Exor vende Gedi ad Antenna Group. Elkann: "Garantito un futuro di libertà a La Repubblica e La Stampa"
Si chiude un capitolo storico per l’editoria italiana: dopo circa un secolo, la famiglia Agnelli esce dal settore dei media. La holding Exor ha infatti definito un’intesa con il gruppo greco Antenna per la cessione di Gedi Gruppo Editoriale, segnando l’avvio di una nuova fase per uno dei principali operatori dell’informazione nel Paese. Lo riporta l'ANSA.
L’operazione interessa numerosi marchi di primo piano del panorama editoriale e radiofonico, tra cui La Repubblica, le emittenti Radio Deejay, Radio Capital e m2o, oltre a HuffPost Italia, Limes e National Geographic Italia. L’investimento rappresenta per Antenna Group un tassello strategico nella propria espansione internazionale, con l’obiettivo di rafforzare la presenza sul mercato italiano e creare sinergie tra carta stampata, radio, contenuti digitali e produzione audiovisiva, in un progetto più ampio di sviluppo di un polo mediatico nell’area mediterranea.

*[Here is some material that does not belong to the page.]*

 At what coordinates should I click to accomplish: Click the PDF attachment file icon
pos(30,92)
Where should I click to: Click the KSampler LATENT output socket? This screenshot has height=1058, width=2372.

Contestualmente al cambio di proprietà, viene ridefinita anche la governance: Mirja Cartia d’Asero assumerà l’incarico di amministratrice delegata di Gedi, subentrando a Gabriele Comuzzo, che ha rassegnato le dimissioni.

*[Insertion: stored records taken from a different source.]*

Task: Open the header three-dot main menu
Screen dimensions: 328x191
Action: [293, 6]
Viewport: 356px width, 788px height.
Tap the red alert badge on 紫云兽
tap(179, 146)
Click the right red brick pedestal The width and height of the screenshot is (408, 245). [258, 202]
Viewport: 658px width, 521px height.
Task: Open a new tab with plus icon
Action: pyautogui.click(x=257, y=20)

Intervistato dall'ANSA, John Elkann ha motivato la decisione di cedere La Stampa e La Repubblica: "Leditoria è una professione che può essere esercitata in modo indipendente solo se si hanno i conti in regola - ha spiegato l'ad di Exor -. La mia famiglia e io stesso abbiamo sempre considerato l'editoria come un mestiere che vive grazie ai suoi lettori, ma purtroppo in Italia avere un giornale è considerato uno strumento di influenza e di potere, non una professione. La vendita al gruppo Sae e ad Antenna 'garantiranno un futuro di sviluppo e libertà ai giornalisti delle due testate. Quando abbiamo rilevato Repubblica e Finegil e creato con La Stampa il gruppo Gedi - racconta Elkann - eravamo convinti che saremmo riusciti a portare l'intero gruppo sulla via dei profitti grazie ad una profonda trasformazione digitale. Purtroppo ci siamo resi conto nel corso degli anni che ciò non è stato possibile perché nella crisi profonda che attanaglia il settore della carta stampata è necessario avere maggiore scala o, nel caso dei giornali locali, riconfigurarsi in realtà molto prossime al loro territorio. Ed ora siamo convinti di aver trovato una soluzione che garantirà sviluppo e indipendenza. Per un giornale fortemente legato al territorio, quale è La Stampa, un editore come Sae garantirà stabilità e radicamento nella sua comunità".
Secondo Elkann, anche La Repubblica finisce in buone mani: "Il gruppo Antenna è fortemente sviluppato a livello internazionale e ha grande esperienza sull'innovazione multimediale: due elementi decisivi per rendere sostenibili gli investimenti tecnologici di cui il settore ha un grande bisogno, a cominciare dall'Intelligenza Artificiale".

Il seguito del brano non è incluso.